I first time use the regex library in python and basically, I am using the regex library in C++17 also and that is giving me the expected result as an output of the same function. I am providing the example below:

Python implementation:
---------------------------

import re
def CheckUsername(name):
    LOGIN_NAME_MAX = 128
    if not name or len(name) > LOGIN_NAME_MAX:
        return False

    pattern = "^[a-zA-Z_][a-zA-Z0-9_-]*[$]?"
    return bool(re.match(pattern, name))

C++ implementation:
---------------------------

#include <regex>
static bool
CheckUsername(const string& name)
{
   if (name.empty() || name.length() > LOGIN_NAME_MAX) {
      return false;
   }
   // NOTE: This regex was suggested in the useradd man pages
   regex re("^[a-zA-Z_][a-zA-Z0-9_-]*[$]?");
   return regex_match(name, re);
}

Test Input

  1. “temp”
  2. “temp@”

Expected result in both Python and C++

print(CheckUsername("temp")) # Output: True
print(CheckUsername("test@")) # Output: False

As I told you earlier the “test@” is returning me “True” in python but the expected result should be “False”. I think there is an issue somewhere.

Thanks,
Amber

I think you want to use re.fullmatch or terminate the match with $:

^[a-zA-Z_][a-zA-Z0-9_-]*[$]?$
1 Like

This is the standard username validation regex so I took this from a man page.
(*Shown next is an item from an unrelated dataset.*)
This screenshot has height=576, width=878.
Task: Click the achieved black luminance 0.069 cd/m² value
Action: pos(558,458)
So the C++ function is giving me the expected result but not the python. I added in the expected result if both the test inputs are able to provide the expected output (written next to the function as a comment) then we are good to go.
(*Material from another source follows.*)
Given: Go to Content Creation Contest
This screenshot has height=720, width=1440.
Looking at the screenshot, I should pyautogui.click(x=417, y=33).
re.match() tests whether the regular expression matches the beginning of the string. Use re.fullmatch() to test whether it matches the whole string.

^ at the beginning of the regular expression used with re.match() or re.fullmatch() is redundant.

I wonder whether you intentionally accept names like “test$” as a username?

2 Likes

Hello Serhiy,
Thanks for giving me the idea of fullmatch. Actually, i was directly converting C++ regex.match() to python re.match(). Now, i am getting the exact result after substituting fullmatch in place of match.

Thank you so much team.

1 Like

match() vs fullmatch() isn’t your issue.

The issue is [$]? is zero or one dollar sign characters, not an input termination anchor. Your current code using matchall() would accept ‘temp$’ incorrectly, unless you want it to accept the optional dollar sign.

replace [$]? with simply $ and match() works properly.

Actually, it was :wink: regex_match in C++ works like Python’s fullmatch. In C++ you need regex_search to act like Python’s search. There is no direct equivalent in C++ to Python’s “match”. Although C++ “regex_search” can be made to act like Python’s “match” by changing the regexp to start with a caret (“^”).

Test with the change I suggested. It works properly.

Unless the OP actually wants an optional dollar sign character. In that case, it simply gets a bare $ added to the string.

Do you want to accept ‘temp\n’?

python regex doesn’t properly support multiline input without telling it to
by using flags=re.DOTALL or something similar, otherwise it’s per line.